*** Opening Record extracts ***

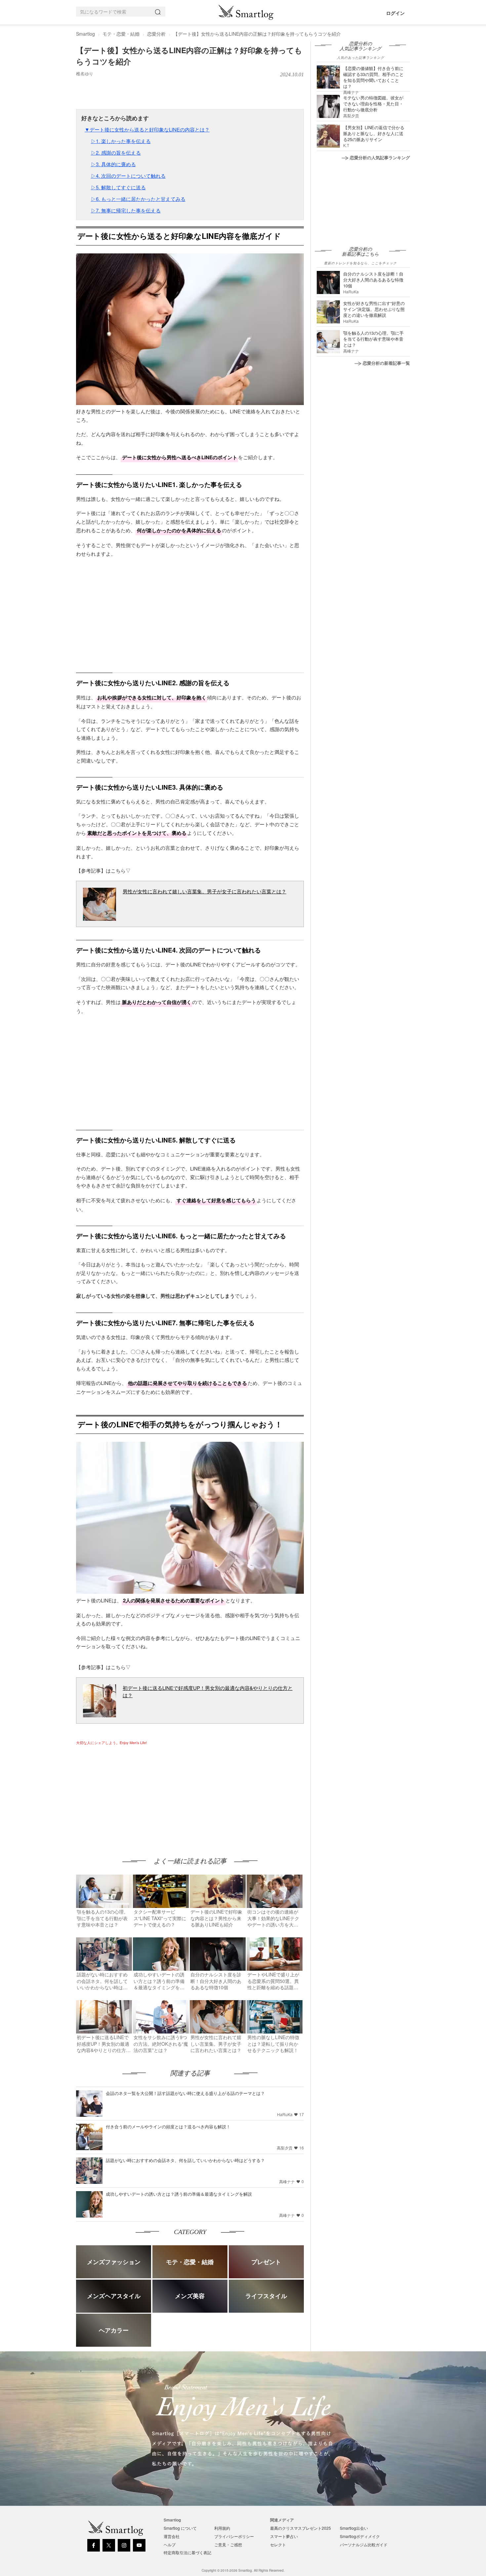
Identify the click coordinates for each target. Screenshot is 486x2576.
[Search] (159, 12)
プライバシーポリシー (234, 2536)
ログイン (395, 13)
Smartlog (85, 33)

*** Closing Record extracts ***
*** Opening Record extracts ***

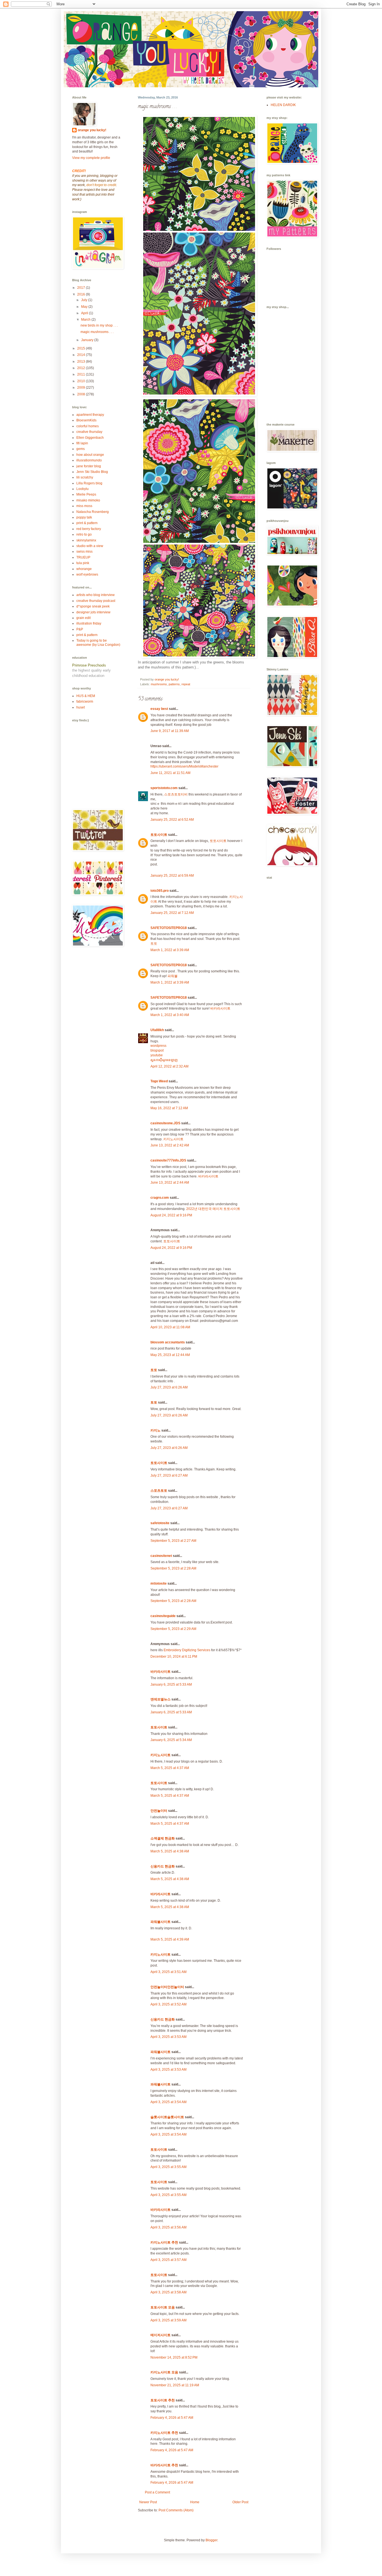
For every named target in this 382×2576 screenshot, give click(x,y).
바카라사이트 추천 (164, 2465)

*** Closing Record extracts ***

▸ Task details: Output each line of the listing in which the string "click" is found.

▸ Answer to this exercise:
Identify the click coordinates for each target. Screenshot is 486x2576.
For every named target in this 382×2576 screenshot, give click(x,y).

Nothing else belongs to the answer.